¿Estabilidad jurídica?

Se trata, en definitiva, de obligaciones de respetar las reglas del juego para, como resulta evidente, ofrecer seguridad a las inversiones como mecanismo para atraerlas.

La recientísima ley sobre asociaciones público-privadas (del 18 de diciembre de 2015) simula transitar por ese camino cuando coquetea a potenciales inversores con una promesa de certeza legal: el primer párrafo de su art. 15 dice que «La estabilidad jurídica que se garantiza en esta Ley se extiende a los aspectos regulatorios… …declarados como esenciales en los correspondientes contratos…». En apariencia, al menos lo acordado como esencial sería intangible.

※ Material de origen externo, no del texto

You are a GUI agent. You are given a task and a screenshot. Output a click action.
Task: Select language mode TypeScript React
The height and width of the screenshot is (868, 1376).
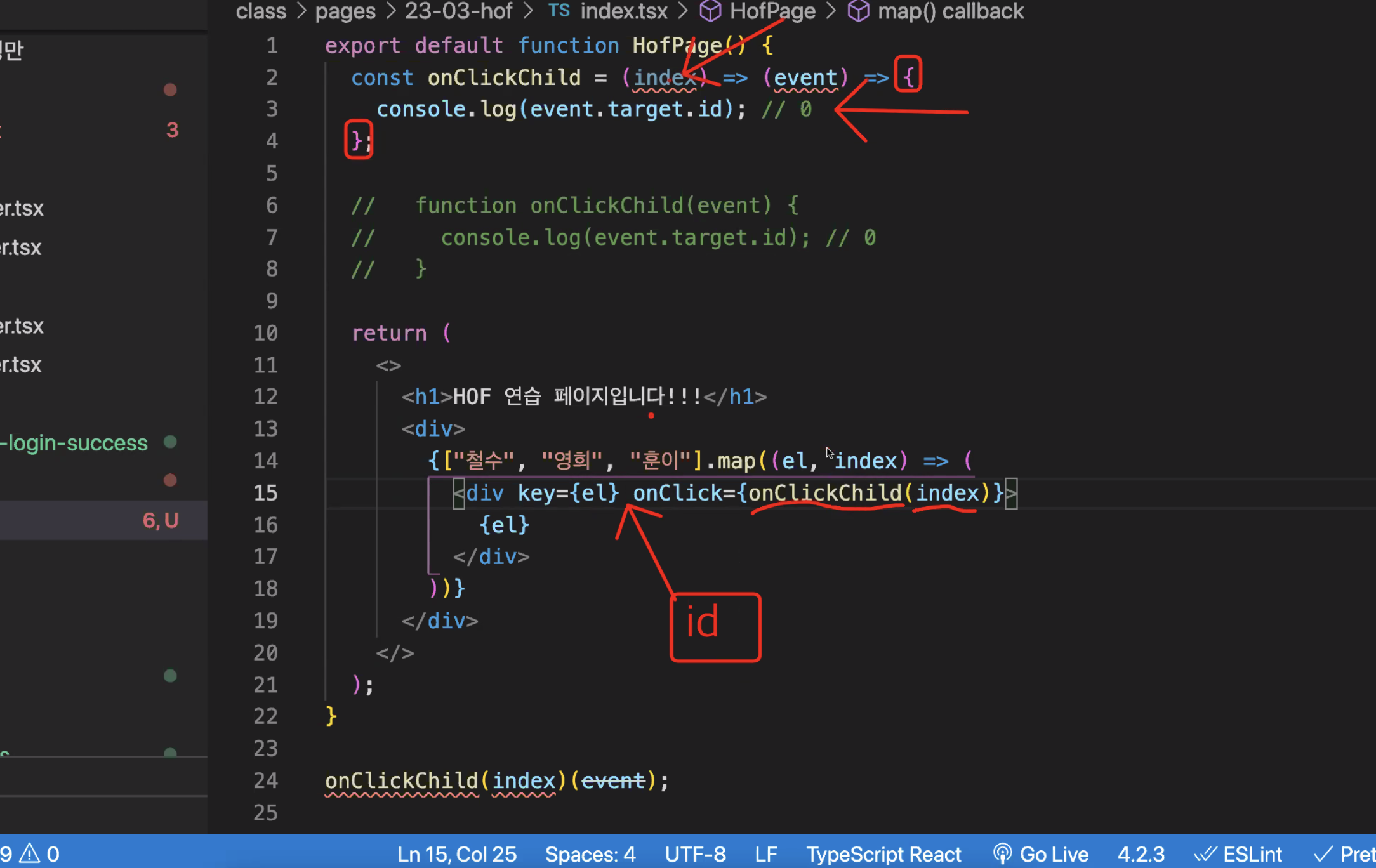pyautogui.click(x=883, y=854)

Pero resulta que dos renglones después, el mismo art. 15 desenmascara esa falsa promesa de matrimonio, cuando abre una (inaceptable) vía de escape: «La estabilidad jurídica no recaerá sobre las normas declaradas inconstitucionales o ilegales por el tribunal competente…». Linda la cosa, pues de nada vale que el Estado se obligue a no alterar un específico marco normativo, legal o reglamentario, si inmediatamente después el mismo Estado puede declarar que tal o cual norma -cuya existencia fue tomada en cuenta para pactar las condiciones contractuales- en verdad no debe aplicarse.

Lo peor es que la misma ley permite, en su art. 20.2, que en los contratos respectivos el Estado acuerde que las diferencias con los inversores sean dirimidas mediante arbitraje. Pero expresamente excluye de tal mecanismo a los actos que «…deriven directamente de la potestad legislativa y regulatoria del Estado ecuatoriano», lo que traducido significa que si el Estado viola la cláusula de estabilidad jurídica –introduciendo normas que alteren las condiciones legales existentes cuando se firmó el contrato- los inversores no pueden llevar su reclamo ante un tribunal arbitral, sino ante los jueces locales. Es decir ante el mismo Estado.